Tutkulu aşkla uyumun bir arada olması çok nadir rastlanan bir şeydir” diyor Schopenhauer. İçinde tutku olmadan yaptığım/yaşadığım her şeye anlamsız gözüyle bakarken bir taraftan Schopenhauer’ın söylediği gibi uyumsuzluğu da tecrübe ediyordum ki yardımıma Nietzsche koştu.
“İnsan üzerindeki etkileri bakımından tüm tutkuların belli evreleri vardır. Tutku bir evrede insana felaket getirir, kurbanını aptallığın ağırlığı ile aşağı çeker ama belli bir süre sonra, çok daha ileri bir evrede tutkular ruhla bütünleşir, manevi bir anlam kazanır. Eskiden tutku insanları aptallaştırdığı için insanlar tutkuya savaş açmışlardı: Tutkuları tamamen ortadan kaldırmaya ant içmişlerdi. Yalnızca kendi aptallıklarından sakınmak, bu aptallığın getireceği sonuçlardan kaçınmak için tutkuları, arzuları yok etmeye çalışmak şimdi bize aptallıktan çok daha ciddi bir araz gibi görünüyor. Biz artık dişi ağrıyanın dişini çeken dişçilere hayranlık duymuyoruz”
Aşkımızın, tutkularımızın ya da hayallerimizin etrafımızdaki insanlar veya kendi geçmişimizdeki “kendimiz” tarafından onaylanmasına ihtiyacımız yok. Anda yaşadığımız aşk, sahip olduğumuz en büyük zenginliktir. Geçmişin onayını istemek ayağımıza pranga takmak iken geleceğin garantisini istemek ise ruhumuzu ipotek altına almaktır. Debbie Ford “Cesaret” kitabında tam olarak şöyle diyor: ”Bu dünyada ömrünüzü sevgi, onay ve ilgi açlığınızı gidermek için didinmek, sonra da duygu kırıntılarına razı olmak için bulunmuyorsunuz.” Evet, bu dünyada tutkularımızın, hayallerimizin ve yüreğimizin peşinden koşmak için bulunuyoruz ve bu yolculukta karşımıza çıkan tüm problemler sadece teferruattan ibaret, bu problem “kendimiz” bile olsak.

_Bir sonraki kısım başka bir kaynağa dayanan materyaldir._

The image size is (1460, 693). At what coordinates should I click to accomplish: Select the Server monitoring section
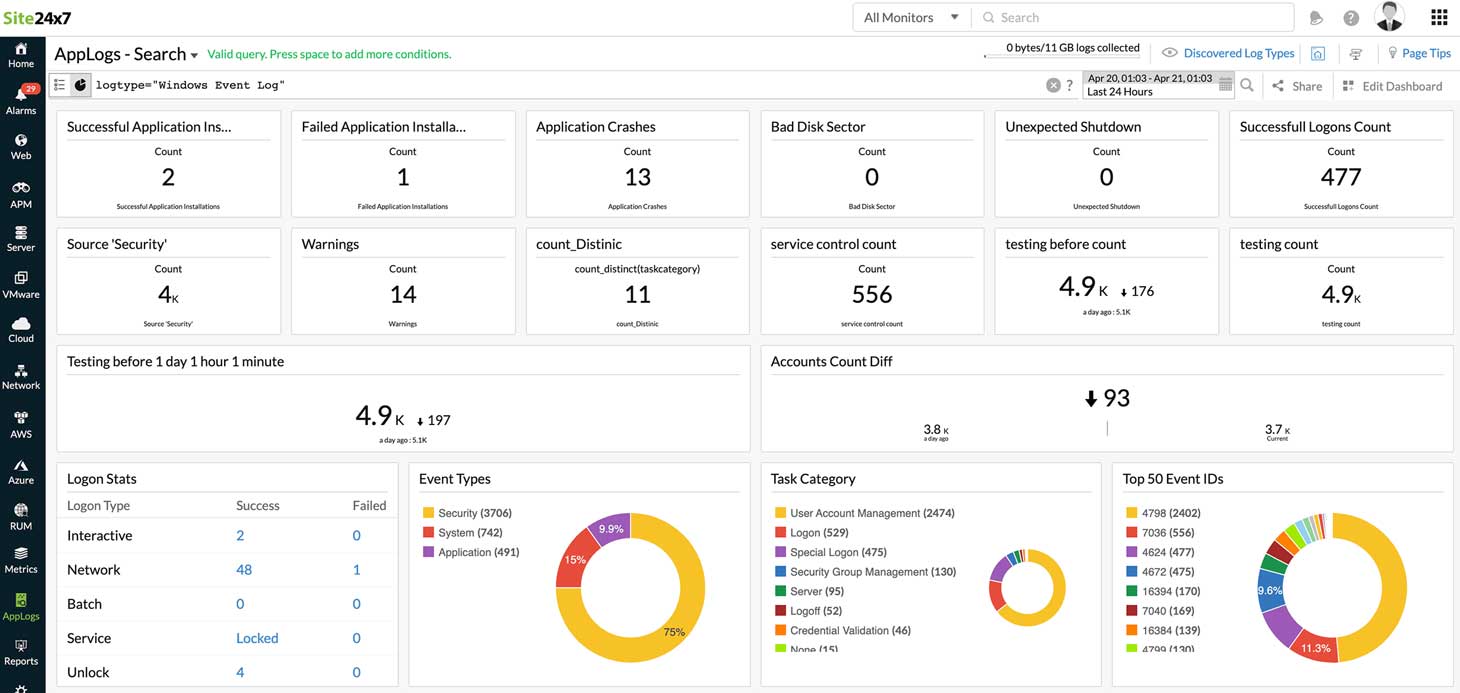[x=21, y=240]
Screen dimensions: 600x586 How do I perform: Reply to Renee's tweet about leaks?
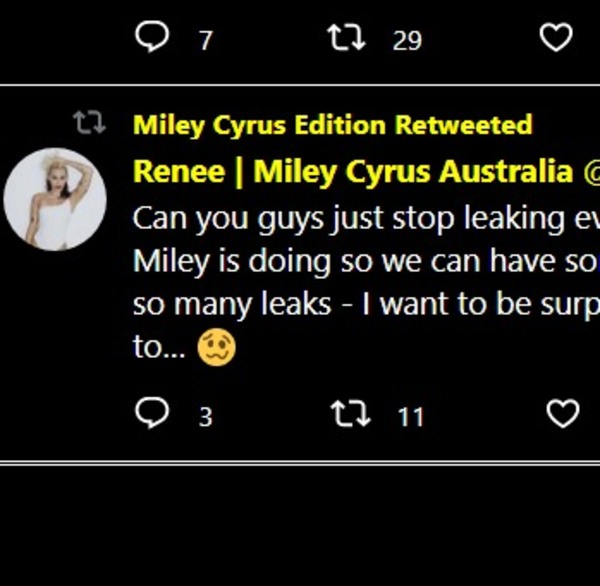(150, 414)
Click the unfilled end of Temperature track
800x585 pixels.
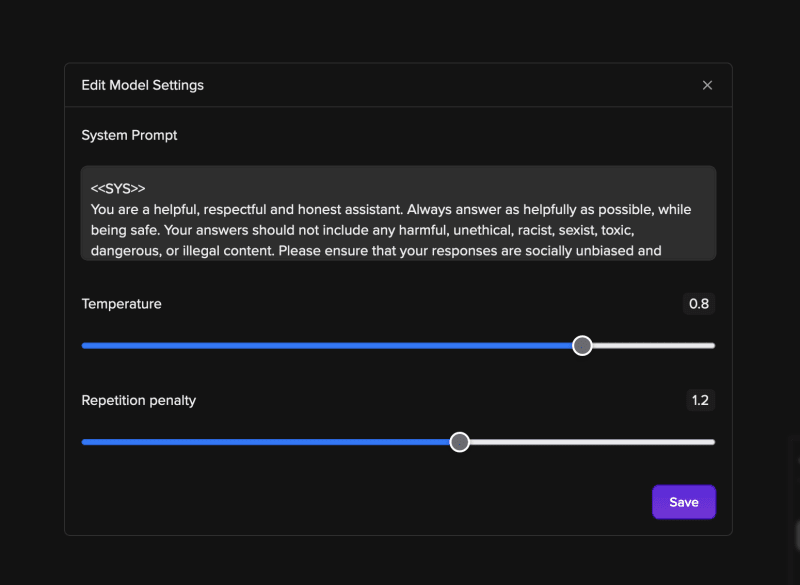click(654, 345)
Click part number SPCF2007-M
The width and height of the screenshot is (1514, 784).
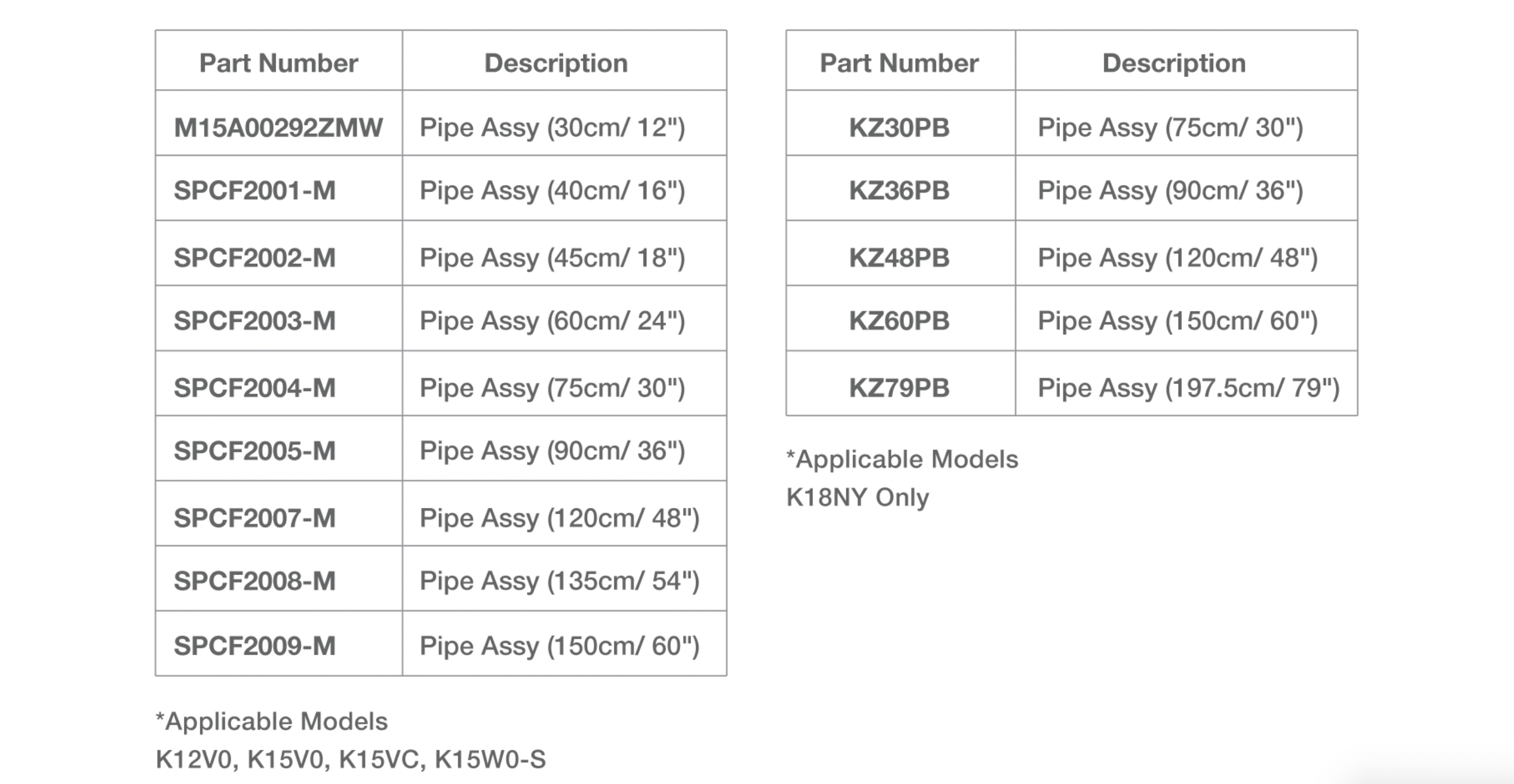coord(254,518)
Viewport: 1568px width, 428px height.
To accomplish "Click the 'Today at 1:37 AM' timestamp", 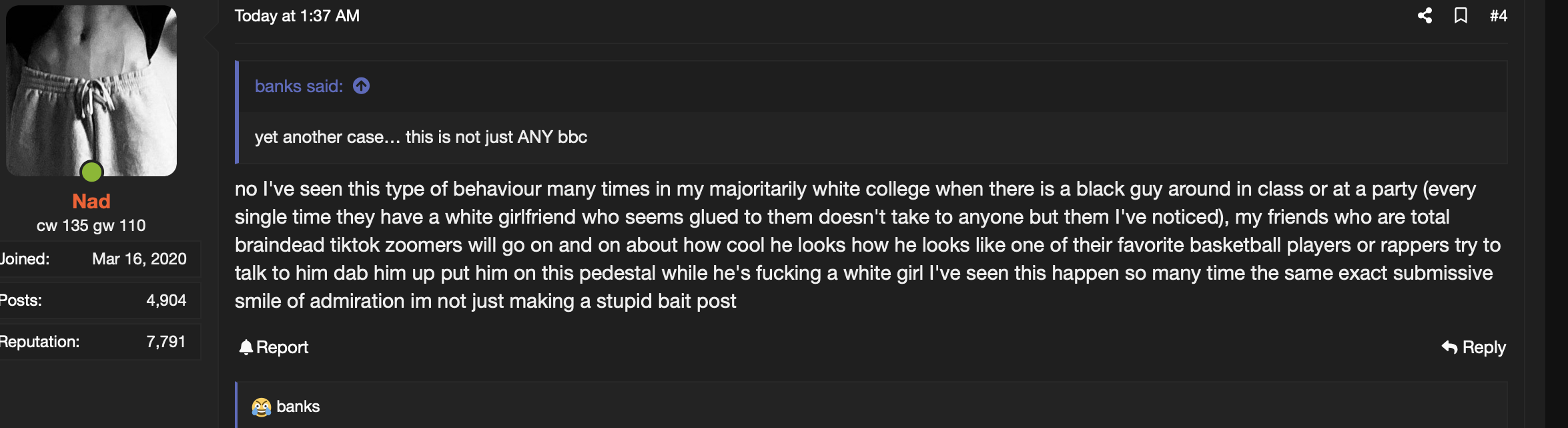I will pos(297,16).
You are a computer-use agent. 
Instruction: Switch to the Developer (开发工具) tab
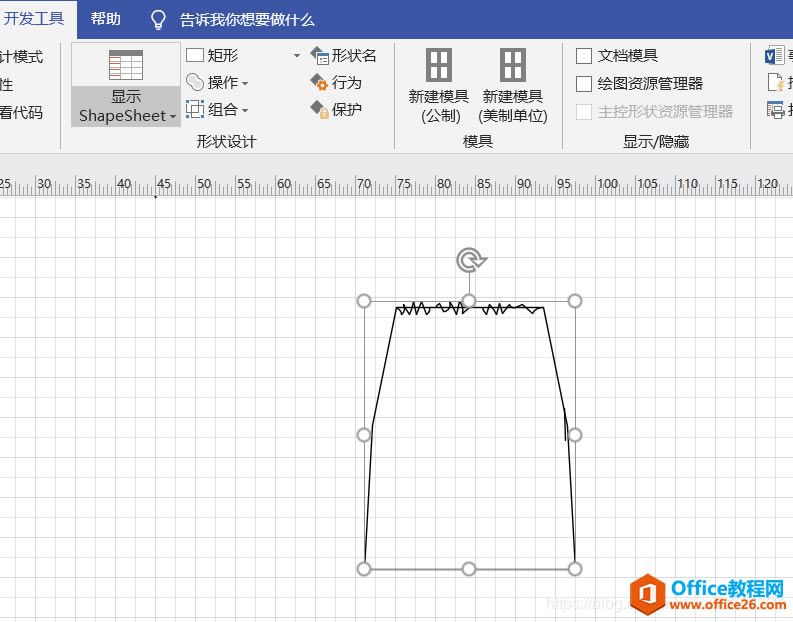(x=34, y=19)
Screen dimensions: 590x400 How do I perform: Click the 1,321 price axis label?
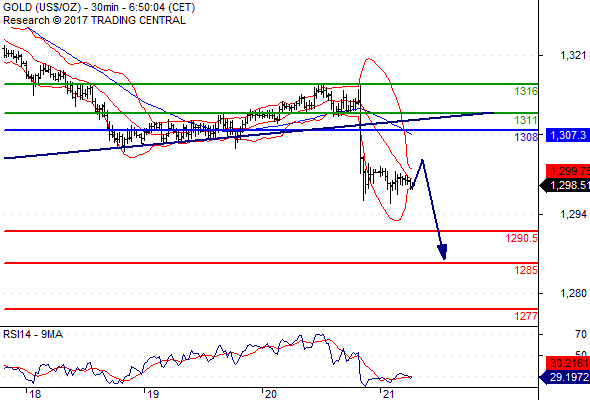573,55

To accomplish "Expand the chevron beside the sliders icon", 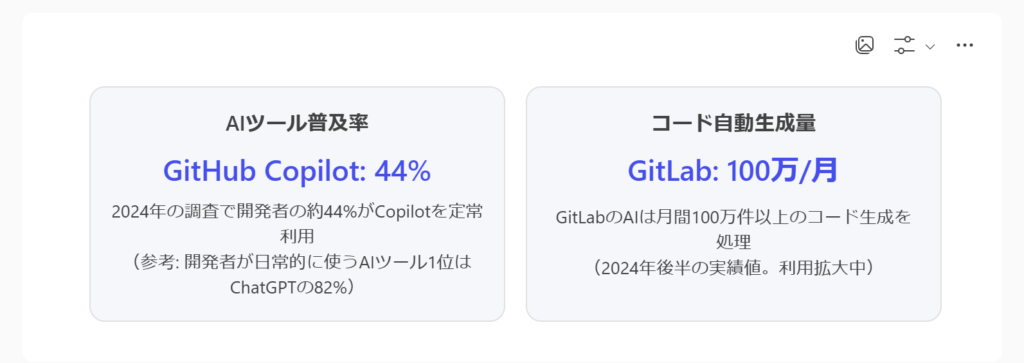I will point(931,46).
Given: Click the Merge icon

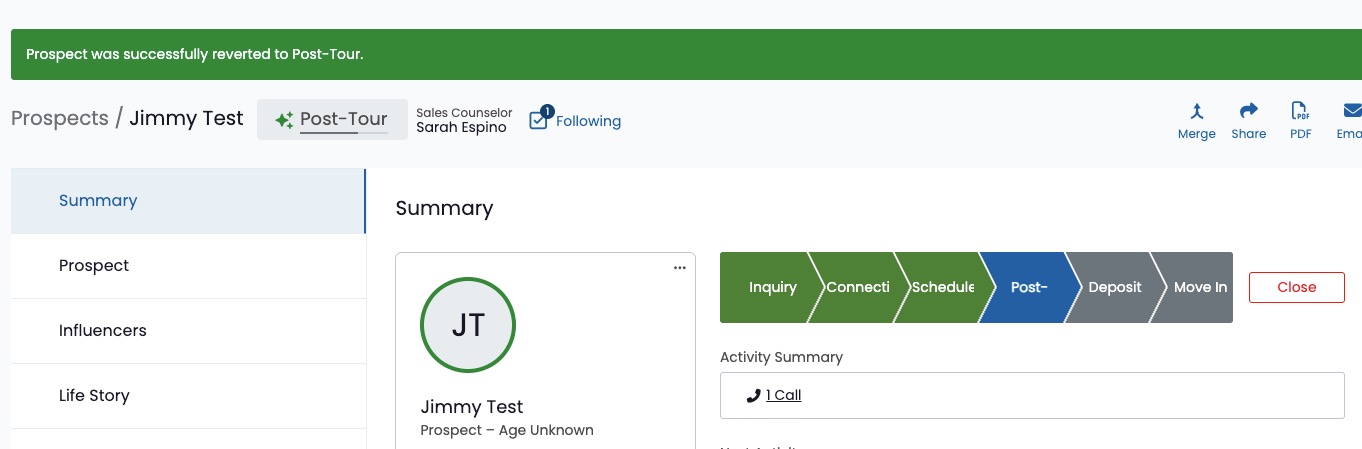Looking at the screenshot, I should coord(1196,111).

Bir düşüncenin doğruluğu herkesin ona inanması ya da reddetmesi ile değil kalbimizin hükmü ile belirlenmeli. Yakın zamanda okuduğum Evrenin Yapısı kitabında Roma dönemi filozoflarından Lukretius diyor ki: “isteklerimizi belirleyenin kendi duygularımız değil de sağdan soldan duyduklarımız olmasından derin üzüntü duyuyorum.” Yani kendi kalbimiz ve ruhumuz dışında oluşan illüzyonların peşinden koşmak. Düş kırıklıklarımıza baktığımızda ise şu gerçekle karşılaşıyoruz; isteklerimiz gerçekliğin o yıkılmaz duvarına çarpıyor. Gerçekliğin karşısında dururken dudaklarımızdan dökülen kelimeleri seçmek ise bize kalmış. Canımızı yakan gerçekler karşısında “küstüm oynamıyorum” diyebileceğimiz gibi “kendi gerçekliğimi yaratabilecek güce sahibim” demek bir diğer seçenek. Hayallerimizin verdiği güçle bu evrende kendi gerçekliğimizi yaratabileceğimize yürekten inanıyorum. Kalbinin sesini dinlemeden, hayallerinin peşinden tutkuyla koşmadan mutlu veya başarılı olmuş birini tanıdınız mı hiç? Zaten hayallerimizden ve tutkularımızdan başka “gerçekten” bize ait olan ne var ki?